The son of a Zimbabwean nurse and an English preacher, he spent his childhood in Harare, and his teen years in North London.

After a stint as the frontman of a punk band, he trained at the Drama Centre London, whose alumni include Pierce Brosnan, Colin Firth and Tom Hardy. His former teacher Annie Tyson describes him as ‘elegant, charming and ferociously intelligent.’

He is an accomplished singer, he writes and performs music with his brother, Tose Page. Actor Malachi Kirby, who starred with him in Roots, said: ‘He can sing, he can dance, he can act, he can do it all. He writes. He’s just an artist.’

Last year Page devised a filmed dance and music piece performed at Battersea Arts Centre and inspired by the Black Lives Matter protests.

He said: ‘I felt this urgency to reconnect with the creatives I knew in London and to contribute to my community at a time when we were all apart. We just made this piece almost as art for art’s sake, but also to try to help our community, since I am always asking myself how I can make my skills useful to other people. If you get creative enough, you can figure out how.’

It’s clear that, like Daniel Craig, he is a deep thinker in a burly package.
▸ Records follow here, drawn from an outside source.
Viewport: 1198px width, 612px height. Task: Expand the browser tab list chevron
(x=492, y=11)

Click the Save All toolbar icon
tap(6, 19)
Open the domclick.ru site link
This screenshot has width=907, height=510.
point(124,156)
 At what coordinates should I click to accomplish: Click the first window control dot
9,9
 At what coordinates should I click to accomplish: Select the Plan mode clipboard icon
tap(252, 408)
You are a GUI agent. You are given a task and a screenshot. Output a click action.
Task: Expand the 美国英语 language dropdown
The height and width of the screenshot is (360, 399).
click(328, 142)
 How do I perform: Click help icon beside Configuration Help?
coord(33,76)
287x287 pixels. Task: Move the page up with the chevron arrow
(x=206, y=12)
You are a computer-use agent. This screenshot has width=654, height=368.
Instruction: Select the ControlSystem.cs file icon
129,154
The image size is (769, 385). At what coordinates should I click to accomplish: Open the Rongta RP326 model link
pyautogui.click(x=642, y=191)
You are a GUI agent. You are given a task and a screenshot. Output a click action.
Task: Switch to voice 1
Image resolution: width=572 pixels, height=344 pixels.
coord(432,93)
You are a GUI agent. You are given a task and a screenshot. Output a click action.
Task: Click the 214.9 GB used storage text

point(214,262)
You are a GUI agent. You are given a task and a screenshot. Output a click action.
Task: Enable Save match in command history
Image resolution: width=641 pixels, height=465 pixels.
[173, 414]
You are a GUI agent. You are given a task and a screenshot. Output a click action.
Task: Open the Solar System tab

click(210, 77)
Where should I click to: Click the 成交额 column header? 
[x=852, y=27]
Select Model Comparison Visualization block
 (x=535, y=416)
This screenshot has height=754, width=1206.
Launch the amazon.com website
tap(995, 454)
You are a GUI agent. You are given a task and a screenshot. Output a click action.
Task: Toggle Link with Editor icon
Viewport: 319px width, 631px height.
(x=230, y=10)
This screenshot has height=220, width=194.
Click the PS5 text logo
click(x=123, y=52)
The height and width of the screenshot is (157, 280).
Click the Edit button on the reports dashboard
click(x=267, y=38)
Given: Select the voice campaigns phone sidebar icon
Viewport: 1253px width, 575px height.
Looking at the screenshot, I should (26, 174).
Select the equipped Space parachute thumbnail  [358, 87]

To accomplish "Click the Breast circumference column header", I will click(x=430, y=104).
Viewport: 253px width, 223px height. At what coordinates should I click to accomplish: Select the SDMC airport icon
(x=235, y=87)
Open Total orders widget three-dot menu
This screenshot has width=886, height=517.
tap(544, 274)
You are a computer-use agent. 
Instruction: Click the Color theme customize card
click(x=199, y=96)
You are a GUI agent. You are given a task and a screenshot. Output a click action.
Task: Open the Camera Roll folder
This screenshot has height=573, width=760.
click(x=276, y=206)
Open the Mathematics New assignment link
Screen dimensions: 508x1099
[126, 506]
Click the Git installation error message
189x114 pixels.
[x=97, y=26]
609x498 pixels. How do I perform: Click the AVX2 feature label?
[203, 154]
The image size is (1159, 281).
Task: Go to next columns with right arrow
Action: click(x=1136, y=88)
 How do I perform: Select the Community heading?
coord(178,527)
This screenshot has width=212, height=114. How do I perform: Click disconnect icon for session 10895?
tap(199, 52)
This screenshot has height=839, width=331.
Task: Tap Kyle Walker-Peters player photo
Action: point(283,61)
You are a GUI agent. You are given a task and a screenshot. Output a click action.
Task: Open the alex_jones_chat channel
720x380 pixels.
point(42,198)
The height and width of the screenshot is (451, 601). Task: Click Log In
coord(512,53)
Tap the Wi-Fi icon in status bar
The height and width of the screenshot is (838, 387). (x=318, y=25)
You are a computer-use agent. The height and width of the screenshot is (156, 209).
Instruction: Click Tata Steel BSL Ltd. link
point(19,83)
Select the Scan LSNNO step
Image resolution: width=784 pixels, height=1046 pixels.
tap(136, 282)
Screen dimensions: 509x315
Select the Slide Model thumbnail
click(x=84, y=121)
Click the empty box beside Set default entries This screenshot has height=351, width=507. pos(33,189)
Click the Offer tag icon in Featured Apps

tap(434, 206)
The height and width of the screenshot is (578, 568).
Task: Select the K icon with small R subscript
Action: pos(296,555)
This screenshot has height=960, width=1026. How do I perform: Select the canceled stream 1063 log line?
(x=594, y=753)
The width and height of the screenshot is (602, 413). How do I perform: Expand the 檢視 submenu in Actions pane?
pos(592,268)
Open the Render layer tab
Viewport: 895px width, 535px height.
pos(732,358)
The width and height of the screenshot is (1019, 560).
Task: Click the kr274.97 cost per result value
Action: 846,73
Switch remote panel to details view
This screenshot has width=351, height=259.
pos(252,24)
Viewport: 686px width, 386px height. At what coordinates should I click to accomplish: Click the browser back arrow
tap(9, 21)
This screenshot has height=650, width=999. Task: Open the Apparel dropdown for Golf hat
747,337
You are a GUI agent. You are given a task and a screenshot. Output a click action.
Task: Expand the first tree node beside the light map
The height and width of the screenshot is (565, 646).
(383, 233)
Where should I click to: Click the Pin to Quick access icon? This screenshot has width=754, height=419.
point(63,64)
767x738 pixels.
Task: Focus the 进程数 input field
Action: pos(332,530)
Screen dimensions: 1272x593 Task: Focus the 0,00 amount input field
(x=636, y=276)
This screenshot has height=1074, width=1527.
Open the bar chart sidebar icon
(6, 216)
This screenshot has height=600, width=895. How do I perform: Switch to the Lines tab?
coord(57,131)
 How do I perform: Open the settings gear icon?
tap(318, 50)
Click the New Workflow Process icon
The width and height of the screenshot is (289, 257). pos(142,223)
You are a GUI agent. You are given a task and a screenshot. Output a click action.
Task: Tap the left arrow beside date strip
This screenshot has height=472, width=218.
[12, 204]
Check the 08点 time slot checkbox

Of Bridgerton, he observed: ‘We’re seeing this Regency romance through a feminist lens, examining what masculinity means for a broken anti-hero like my character and how he can then allow himself to change and be loved.’

Would it be mean to say that not all of Bridgerton’s fans were fully alive to the intended subversion?

But, naturally earnest, he takes acting very seriously and regards it as a way of exploring the human condition.

He said: ‘It’s this really freeing profession. It’s a great way to spend your time as a human: learning about other humans and then sharing that knowledge.’

Those who ask him about favourite films, actors, clothes or hobbies are met with a pointed refusal to answer. As his actor friend Kirby observes, he doesn’t do small talk.

Some would say a natural 007 in the making.